Other results that do exist are often conflicting.

If full result data was available, it would be easier to spot these discrepancies in results. Hopefully it would also encourage other groups running the evaluations to do the same.

Suggestions

c1505 commented 1 year ago

It does look like hugging face is working on making the results of running evaluations public . Unsure how long that will take. https://huggingface.co/spaces/HuggingFaceH4/open_llm_leaderboard/discussions/73#64a8483ab35f48e37df1a7c8

haileyschoelkopf commented 1 year ago

Thanks for raising this! This is something we might hope to do with the repo, but don't have the manpower to maintain.

Will see about talking to folks from HF about working together on having this set up and if that might be feasible! Likewise, if you have any ideas or willingness to help out in setting up a system for this, definitely also open to that.

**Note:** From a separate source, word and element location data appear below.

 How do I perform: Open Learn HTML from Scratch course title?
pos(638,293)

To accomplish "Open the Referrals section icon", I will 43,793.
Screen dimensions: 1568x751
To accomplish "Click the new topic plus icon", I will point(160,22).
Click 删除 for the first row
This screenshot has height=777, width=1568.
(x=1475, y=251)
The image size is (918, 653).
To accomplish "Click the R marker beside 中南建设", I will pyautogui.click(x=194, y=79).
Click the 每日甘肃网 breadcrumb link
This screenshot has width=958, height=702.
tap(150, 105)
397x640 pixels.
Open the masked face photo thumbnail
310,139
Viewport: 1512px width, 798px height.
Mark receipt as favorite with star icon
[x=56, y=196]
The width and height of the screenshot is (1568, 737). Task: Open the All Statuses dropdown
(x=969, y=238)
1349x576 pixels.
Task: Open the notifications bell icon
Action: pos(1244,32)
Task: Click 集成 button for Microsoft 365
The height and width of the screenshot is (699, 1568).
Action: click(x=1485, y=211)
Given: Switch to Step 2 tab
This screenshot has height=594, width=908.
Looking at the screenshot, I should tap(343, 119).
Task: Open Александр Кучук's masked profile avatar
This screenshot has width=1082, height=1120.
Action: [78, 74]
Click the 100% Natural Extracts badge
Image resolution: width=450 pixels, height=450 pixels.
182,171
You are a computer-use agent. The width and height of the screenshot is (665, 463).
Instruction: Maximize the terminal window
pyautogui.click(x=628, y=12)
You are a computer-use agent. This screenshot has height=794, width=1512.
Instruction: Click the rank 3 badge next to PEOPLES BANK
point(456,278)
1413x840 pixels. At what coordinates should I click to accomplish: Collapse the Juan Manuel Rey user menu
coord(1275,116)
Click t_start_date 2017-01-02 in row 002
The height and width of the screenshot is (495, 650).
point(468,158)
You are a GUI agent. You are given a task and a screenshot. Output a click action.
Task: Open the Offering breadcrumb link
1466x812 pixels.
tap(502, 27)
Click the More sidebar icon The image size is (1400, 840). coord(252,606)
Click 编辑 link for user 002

c1505 commented 1 year ago

Thank you for your attention to this issue. I understand the bandwidth concerns and am happy to help with all parts of encouraging more public evaluation results.

c1505 commented 1 year ago

Preliminary data analysis here https://coreymorrisdata.medium.com/preliminary-analysis-of-mmlu-evaluation-data-insights-from-500-open-source-models-e67885aa364b

haileyschoelkopf commented 1 year ago

May be of interest to you: we have a project we are hoping to push forward where we want to measure how models' performance + predictions differ/are not robust to small variations in task formatting or how answer choice is evaluated, including on MMLU. This would give us a sense of which benchmarks are relatively more robust to such changes in eval decisions and which ones are brittle and lack construct validity.

Link to the thread on our discord where we're organizing this: https://discord.com/channels/729741769192767510/1120714014964588637

c1505 commented 1 year ago

thanks! i'll check it out :)

c1505 commented 1 year ago

May be of interest to you: we have a project we are hoping to push forward where we want to measure how models' performance + predictions differ/are not robust to small variations in task formatting or how answer choice is evaluated, including on MMLU. This would give us a sense of which benchmarks are relatively more robust to such changes in eval decisions and which ones are brittle and lack construct validity.

Link to the thread on our discord where we're organizing this: https://discord.com/channels/729741769192767510/1120714014964588637

I found some issues related to formatting on the moral scenarios task, but there are also some other questions with similar formats to those that were shown to be problematic with the moral scenarios task https://medium.com/@coreymorrisdata/is-it-really-about-morality-74fd6e512521 .